Panle Liu, Bo Li, Xue Zheng, Xiang Chen, Qiang Li, Junzhao Zhang, Yihang Chen, Jian Zhou, Rui Ma, Zhongmin Huang
Fusion Science and Technology | Volume 81 | Number 5 | July 2025 | Pages 413-424
Research Article | doi.org/10.1080/15361055.2024.2437331
Articles are hosted by Taylor and Francis Online.
Achieving advanced divertor configurations and high-confinement operating regimes is crucial for mitigating divertor heat loads and exploring enhanced confinement physics in the HL-2M tokamak. However, these scenarios with highly elongated plasmas face severe vertical displacement events that can lead to rapid plasma termination and potential device damage. Robust active control of vertical instability is therefore essential. As HL-2M lacks internal control coils, we developed two sets of vertical stabilization (VS) control systems, each employing a pair of external poloidal field (PF) coils, PF main power supplies, and VS power supplies.

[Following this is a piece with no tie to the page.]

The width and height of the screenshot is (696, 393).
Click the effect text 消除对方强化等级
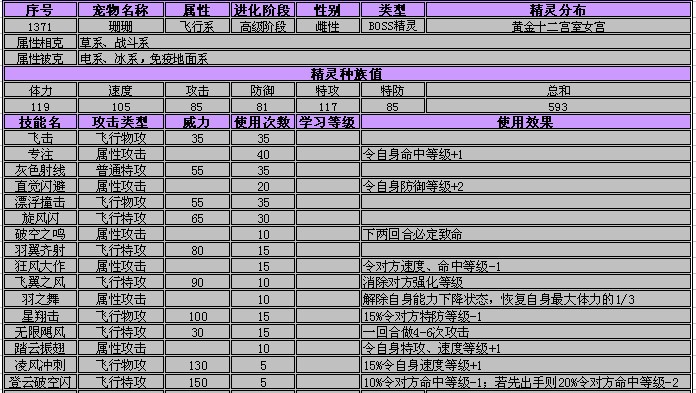click(413, 282)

This paper details the first vertical stabilization (VS1) control system’s circuit diagram, hardware architecture, and software implementation and discusses issues encountered during commissioning and their solutions. By improving the internal hardware of the VS power supply, the voltage rise time was reduced to approximately 30 μs, resolving branch current imbalances. The transmission delay of the control signals is approximately 38 μs. Preliminary plasma experiments demonstrated effective vertical displacement control with the VS1 control system, achieving a maximum plasma elongation of 1.73 and typical control accuracy of ~20 mm. This work lays the foundation for robust control under high-parameter operational scenarios and the design and implementation of the higher-power second vertical stabilization (VS2) control system.